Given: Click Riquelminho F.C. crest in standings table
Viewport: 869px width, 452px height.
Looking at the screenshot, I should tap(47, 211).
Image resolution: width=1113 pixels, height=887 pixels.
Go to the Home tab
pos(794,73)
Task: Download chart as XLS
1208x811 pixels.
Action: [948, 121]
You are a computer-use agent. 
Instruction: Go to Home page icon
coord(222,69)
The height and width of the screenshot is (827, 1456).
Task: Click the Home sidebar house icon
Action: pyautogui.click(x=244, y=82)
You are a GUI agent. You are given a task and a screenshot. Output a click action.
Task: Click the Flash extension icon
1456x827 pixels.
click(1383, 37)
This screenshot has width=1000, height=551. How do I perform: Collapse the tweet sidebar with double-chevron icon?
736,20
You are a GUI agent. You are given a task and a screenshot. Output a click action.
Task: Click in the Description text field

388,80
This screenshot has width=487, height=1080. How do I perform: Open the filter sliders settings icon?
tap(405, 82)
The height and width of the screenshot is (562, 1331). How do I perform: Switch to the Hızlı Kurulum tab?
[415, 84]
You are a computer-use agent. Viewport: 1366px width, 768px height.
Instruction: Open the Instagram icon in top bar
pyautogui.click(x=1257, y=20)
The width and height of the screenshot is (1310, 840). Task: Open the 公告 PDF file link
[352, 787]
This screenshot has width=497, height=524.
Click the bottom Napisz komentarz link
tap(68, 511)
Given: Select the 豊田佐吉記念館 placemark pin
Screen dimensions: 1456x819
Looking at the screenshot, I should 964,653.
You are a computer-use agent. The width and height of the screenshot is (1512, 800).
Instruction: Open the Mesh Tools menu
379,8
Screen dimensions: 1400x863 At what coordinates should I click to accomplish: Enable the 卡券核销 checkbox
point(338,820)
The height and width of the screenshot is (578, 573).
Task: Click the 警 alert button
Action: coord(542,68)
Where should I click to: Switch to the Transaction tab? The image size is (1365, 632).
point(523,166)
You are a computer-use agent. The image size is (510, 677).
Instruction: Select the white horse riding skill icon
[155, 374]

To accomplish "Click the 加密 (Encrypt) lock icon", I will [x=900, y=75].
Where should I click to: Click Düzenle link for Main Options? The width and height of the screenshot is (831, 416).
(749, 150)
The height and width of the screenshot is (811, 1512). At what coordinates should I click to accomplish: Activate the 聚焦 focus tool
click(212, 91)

---

Set problem – Convert the stretch of the records above, from the line containing "The height and width of the screenshot is (811, 1512)." through the end of the records, into a Markdown table with the columns Row and Line. Give each line its row number and leave out blank lines.

The reply –
| Row | Line |
|---|---|
| 1 | The height and width of the screenshot is (811, 1512). At what coordinates should I click to accomplish: Activate the 聚焦 focus tool |
| 2 | click(212, 91) |